The \(\chi^2\) Test of Independence#

Just as ANOVA is the straightforward extension of \(t\) procedures into the cases where we have more than 2 samples of numeric data, \(\chi^2\) methods are the mathematical extension of \(z\)-proportion procedures for categorical data.

Example: Using R Calculations#

The table below shows a breakdown at a certain university of the number of students still undecided about their majors compared to the number who chosen a major already.

Freshman Sophomore Junior
Have Chosen a Major 114 168 198
Have not Chosen a Major 212 171 92

Hypotheses#

The hypothesis setup in its most general form is as follows:

  • \(H_0 : \text{Variables are Independent}\)

  • \(H_a : \text{Variables are Dependent}\)

We often include more specificity for the names of the variable to better indicate what is being studied which in this case would be as follows:

  • \(H_0 : \text{The proportion of students who have chosen a major is }\textbf{independent }\text{of year in school}\)

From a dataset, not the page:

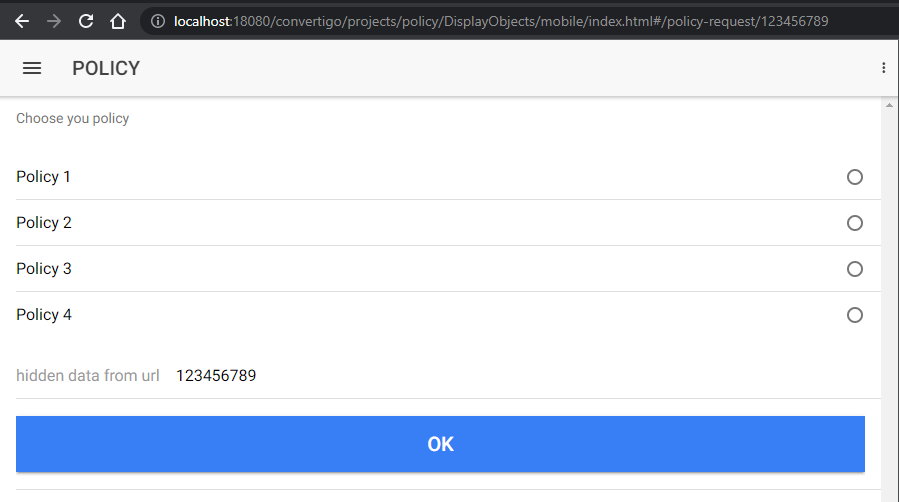The image size is (899, 502).
Task: Click the blue OK button
Action: click(x=440, y=444)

  • \(H_a : \text{The proportion of students who have chosen a major is }\textbf{dependent }\text{upon year in school}\)

Observed Data Matrix#

We create the observed data below:

obs <- matrix(c(114,212,168,171,198,92),ncol=3)
obs
114168198
212171 92

We add column titles and row titles as follows:

colnames(obs) <- c('Freshmen', 'Sophomore', 'Junior')
rownames(obs) <- c('Have Chosen', 'Have NOT Chosen')
obs
FreshmenSophomoreJunior
Have Chosen114168198
Have NOT Chosen212171 92

Conduct the Test#

chisq.test(obs)
	Pearson's Chi-squared test

data:  obs
X-squared = 68.207, df = 2, p-value = 1.545e-15

Reporting Out#

Because \(p = 1.545\times 10^{-15} < 0.05 = \alpha\), we reject the null. We thus have evidence that the percentage of students who have chosen their majors depends upon which year in school they are.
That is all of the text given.